XIII. Concerning the imposition of hands, this one served in its time, and there is no necessity of conserving it now, because by the imposition of hands, one cannot give the Holy Spirit, because this only belongs to God.

Concerning the ecclesiastic order, we believe in what St. Paul wrote about it in the first epistle to Timothy, and in other places.

XIII. The separation between man and woman who were legitimaly united by a marriage cannot be unmade but by adultery, as our Lord teaches (Matthew 19:5). And the separation can not only be made by this cause but also, after examination by a magistrate, the non-guilty part, if cannot contain himself, should marry, as Saint Ambrose says about the seventh chapter of the first epistle to Corinthians. The magistrate, however, should proceed with maturity in his advice.
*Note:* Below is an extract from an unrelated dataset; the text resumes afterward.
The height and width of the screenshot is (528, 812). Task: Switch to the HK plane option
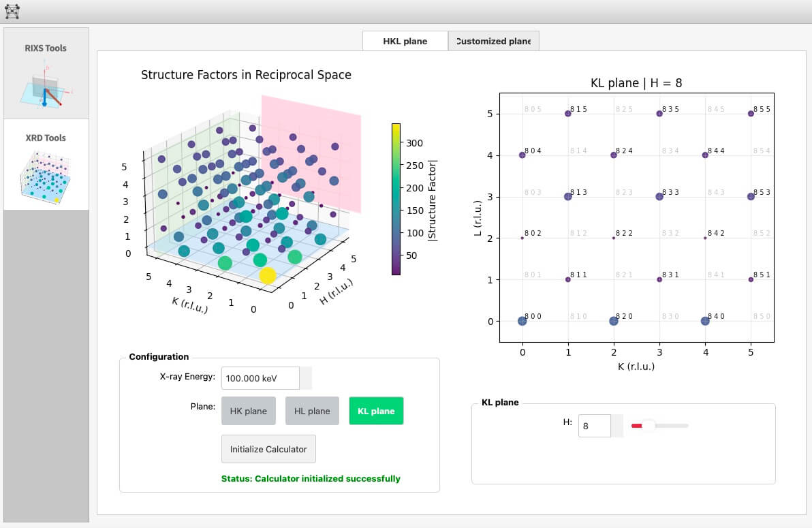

XIV. Saint Paul, teaching the bishop should husband of only one woman, do not say that it is illicit to marry again, but the saint apostle condemns the bigamy that most men from those times were inured; however, we let the judgment to the ones who are more versed in the Holy Scriptures, and we do not found our faith in this point.

XV. It is not licit to vow to God, unless what He approves. Thus the monastic vows only tend to corrupt the true service to God. And it is also great temerity and presumption of the man to vow beyond his vocation, because the Holy Scripture teaches us that continence is a special gift (Matthew 15 and First Corinthians 7). Thus, it follows that the ones who impose themselves this necessity, renouncing the matrimony of their entire lives, cannot be excused of extreme temerity and excessive, insolent confidence in themselves.

And thus they tempt God, because the gift of continence is only temporal in some people, and the one who had it for some time will not have it for the entire life. For this, monks, priests and others that oblige and promise to live in chastity, they tempt God, for this reason it is not in them what they promise.

Saint Cyprian, in chapter eleven, says: “If the virgins dedicate themselves in good will to Christ, let them persevere in chastity without defect; being strong and constant, let they wait the reward prepared for their virginity; if they do not want or cannot persevere in their vows, it is better they marry than being precipitated in the fire of lust with its pleasures and delicacies.” Concerning the fragment of apostle St. Paul, it is true that the widows that serve the church did not marry anymore, while they were subject to that role, not because this reputed or attributed a certain holiness, but because they could not carry out their duties being married; and, if they wanted to marry, they should renounce to the vocation which God had called them, as long as they fulfilled the promises made in the church, without violating the promise made in the baptism, in which is present in this point: ‘That everyone should serve God in the vocation He called you.’ The widows, thus, did not make continence vow, because marriage did not suit to the office they were assigned, and they did not have any other consideration than accomplish it. They were not constrained that it was better they were allowed to marry than becoming excited and fall in infamy or dishonesty.”

But, to avoid such inconvenience, apostle Saint Paul, in the cited chapter, forbade them to make such vows, unless they had sixty years, which is an age usually not subject to incontinence. He adds that the elects should be married once, in order to have one approval of continence.

XVI. We believe Jesus Christ is our only intermediary, intercessor and advocate, from who we access to the Father, and that, justifies in His blood, we will be free of death, and by him we are already reconciled and we have whole victory against death.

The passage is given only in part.